Brooklyn man among five Americans shot in Israel says it’s ‘the safest place in the world’

A Brooklyn man who was among five Americans injured in a shooting attack on worshippers in Jerusalem has stressed that Israel is still “the safest place in the world”.

Menachem Palace told N12, an Israeli TV station, that he still believed Israel was “the safest place in the world” despite being targeted in what the US State Department has labelled a “terror attack” on Sunday.

“The trip ends on Thursday and I plan to stay,” the 22-year-old resident of Brooklyn, New York, told the TV station, in comments reported on by COLive. “This is our land – the safest place in the world”.

The Crown Heights resident was among five US citizens confirmed wounded in a shooting on a bus near the Western Wall, a holy sight in Jerusalem popular with Jewish, Muslim and Christian pilgrims.

A group of worshippers had been returning from the Western Wall on Sunday morning when the bus driver said shots rang-out.

“We opened the ramp for someone on a wheelchair, and then the shooting started,” Daniel Kanyevsk told Israeli news outlets, according to ABC News. “Everyone got down on the floor, screaming.

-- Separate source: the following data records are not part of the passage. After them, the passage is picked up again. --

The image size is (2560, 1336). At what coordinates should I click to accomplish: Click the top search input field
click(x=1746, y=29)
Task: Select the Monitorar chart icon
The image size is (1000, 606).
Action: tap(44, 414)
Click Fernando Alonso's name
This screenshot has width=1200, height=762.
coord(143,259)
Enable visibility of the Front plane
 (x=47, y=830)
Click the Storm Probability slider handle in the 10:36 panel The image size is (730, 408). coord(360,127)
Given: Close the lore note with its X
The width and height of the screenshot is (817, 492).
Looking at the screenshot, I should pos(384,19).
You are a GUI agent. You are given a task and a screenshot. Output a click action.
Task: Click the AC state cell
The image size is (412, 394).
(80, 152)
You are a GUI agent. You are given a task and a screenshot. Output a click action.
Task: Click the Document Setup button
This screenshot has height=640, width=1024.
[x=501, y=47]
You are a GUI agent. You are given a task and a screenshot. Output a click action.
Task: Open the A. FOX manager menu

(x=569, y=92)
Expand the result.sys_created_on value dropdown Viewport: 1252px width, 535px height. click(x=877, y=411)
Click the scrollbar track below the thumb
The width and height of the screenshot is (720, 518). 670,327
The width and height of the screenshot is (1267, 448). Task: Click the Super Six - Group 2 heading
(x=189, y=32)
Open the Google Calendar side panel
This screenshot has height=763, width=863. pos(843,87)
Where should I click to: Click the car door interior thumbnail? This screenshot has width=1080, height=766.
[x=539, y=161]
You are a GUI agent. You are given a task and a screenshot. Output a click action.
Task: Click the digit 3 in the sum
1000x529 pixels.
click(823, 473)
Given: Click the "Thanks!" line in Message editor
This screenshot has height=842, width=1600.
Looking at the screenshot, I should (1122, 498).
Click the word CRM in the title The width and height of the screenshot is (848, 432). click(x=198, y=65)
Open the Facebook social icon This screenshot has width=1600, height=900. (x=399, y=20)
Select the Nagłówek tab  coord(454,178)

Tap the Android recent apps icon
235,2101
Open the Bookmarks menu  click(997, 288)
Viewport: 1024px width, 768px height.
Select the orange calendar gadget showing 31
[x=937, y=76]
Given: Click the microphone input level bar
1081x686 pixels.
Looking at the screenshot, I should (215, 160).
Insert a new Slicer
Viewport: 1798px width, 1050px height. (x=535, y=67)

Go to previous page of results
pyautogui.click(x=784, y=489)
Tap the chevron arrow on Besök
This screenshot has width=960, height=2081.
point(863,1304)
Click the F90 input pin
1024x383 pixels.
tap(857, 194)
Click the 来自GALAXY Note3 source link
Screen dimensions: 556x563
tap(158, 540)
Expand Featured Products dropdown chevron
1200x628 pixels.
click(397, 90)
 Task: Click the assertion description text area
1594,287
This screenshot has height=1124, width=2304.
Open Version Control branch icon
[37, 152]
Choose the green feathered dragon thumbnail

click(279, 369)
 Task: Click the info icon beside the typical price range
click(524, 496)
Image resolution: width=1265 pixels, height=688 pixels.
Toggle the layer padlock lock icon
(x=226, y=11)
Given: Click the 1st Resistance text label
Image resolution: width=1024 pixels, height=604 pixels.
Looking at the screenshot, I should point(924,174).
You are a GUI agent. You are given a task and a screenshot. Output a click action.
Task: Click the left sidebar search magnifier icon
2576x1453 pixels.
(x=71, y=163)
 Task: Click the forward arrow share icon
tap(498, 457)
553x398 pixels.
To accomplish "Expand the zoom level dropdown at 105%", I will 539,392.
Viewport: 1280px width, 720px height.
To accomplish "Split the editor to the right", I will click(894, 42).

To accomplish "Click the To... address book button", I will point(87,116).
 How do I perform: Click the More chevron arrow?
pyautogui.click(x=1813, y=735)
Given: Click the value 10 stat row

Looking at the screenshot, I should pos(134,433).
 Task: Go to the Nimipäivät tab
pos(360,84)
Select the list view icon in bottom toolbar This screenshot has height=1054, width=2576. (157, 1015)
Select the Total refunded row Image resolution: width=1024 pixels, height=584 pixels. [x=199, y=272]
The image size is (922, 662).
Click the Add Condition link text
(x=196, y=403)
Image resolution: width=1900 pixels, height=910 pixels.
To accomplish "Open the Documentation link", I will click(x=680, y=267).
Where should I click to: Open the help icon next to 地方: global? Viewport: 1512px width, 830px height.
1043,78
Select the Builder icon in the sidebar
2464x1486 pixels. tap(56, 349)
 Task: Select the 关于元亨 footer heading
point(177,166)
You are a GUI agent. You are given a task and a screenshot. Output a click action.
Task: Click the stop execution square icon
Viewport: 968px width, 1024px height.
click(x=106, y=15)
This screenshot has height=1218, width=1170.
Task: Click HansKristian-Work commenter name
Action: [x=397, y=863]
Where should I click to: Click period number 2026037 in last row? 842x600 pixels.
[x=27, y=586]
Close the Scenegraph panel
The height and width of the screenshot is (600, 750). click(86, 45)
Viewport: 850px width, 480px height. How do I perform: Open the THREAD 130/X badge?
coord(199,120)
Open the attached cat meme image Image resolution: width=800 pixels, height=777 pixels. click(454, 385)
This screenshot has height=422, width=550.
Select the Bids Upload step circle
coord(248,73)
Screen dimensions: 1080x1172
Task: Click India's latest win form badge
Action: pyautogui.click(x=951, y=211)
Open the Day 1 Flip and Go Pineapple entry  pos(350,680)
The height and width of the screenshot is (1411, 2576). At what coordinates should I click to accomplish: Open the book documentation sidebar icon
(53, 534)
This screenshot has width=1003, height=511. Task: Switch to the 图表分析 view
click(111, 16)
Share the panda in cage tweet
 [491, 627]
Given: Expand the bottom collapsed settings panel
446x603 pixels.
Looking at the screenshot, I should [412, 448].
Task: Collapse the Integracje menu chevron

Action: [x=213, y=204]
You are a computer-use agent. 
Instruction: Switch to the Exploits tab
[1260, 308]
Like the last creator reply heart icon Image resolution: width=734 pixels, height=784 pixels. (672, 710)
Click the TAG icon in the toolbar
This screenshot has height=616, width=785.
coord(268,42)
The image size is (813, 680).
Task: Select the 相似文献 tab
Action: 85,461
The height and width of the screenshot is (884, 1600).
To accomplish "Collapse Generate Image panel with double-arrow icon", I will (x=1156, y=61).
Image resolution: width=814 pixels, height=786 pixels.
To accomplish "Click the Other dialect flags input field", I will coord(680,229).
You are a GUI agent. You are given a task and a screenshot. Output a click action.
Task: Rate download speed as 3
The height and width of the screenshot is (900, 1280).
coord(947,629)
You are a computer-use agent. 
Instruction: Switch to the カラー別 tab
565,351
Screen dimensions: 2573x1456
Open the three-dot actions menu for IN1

I tried to escape, but the bus couldn’t drive with the ramp open.”

A 30-year-old pregnant woman and a 60-year-old man were among the other victims and remain in critical condition, reports said.

“I didn’t feel anything,” Mr Palace told Israeli TV after being shot in the back. “Maybe it was the adrenaline. But they took an x-ray and saw there was a bullet. They performed minor surgery and Baruch Hashem everything is good. It was really a miracle.”

While there was no immediate claim of responsibility for the shooting, Israeli authorities said the suspect later turned himself in. Israeli media reportedly identified the gunman as a Palestinian from east Jerusalem and no further information about the individual was released on Sunday.

The attack comes a week after 17 children were reported among the 49 civilians and several Palestinian fighters killed by Israel in airstrikes over the Gaza Strip, in what Israeli authorities said was aimed at preventing an imminent threat to Israel.

More than 1,000 rockets were fired by the militant Islamic Jihad Movement into Israeli in retaliation for the airstrikes, marking the worst hostilities between the two sides in a year.

In a statement on Sunday night, the US State Department said it “strongly condemns the terrorist attack” and confirmed that five US citizens, believed to be almost all from New York, were among the wounded.

Reports said the group had been visiting Israel as part of a trip organised by Birthright Israel, a charity that sponsors free trips for young adults of Jewish heritage to Israel.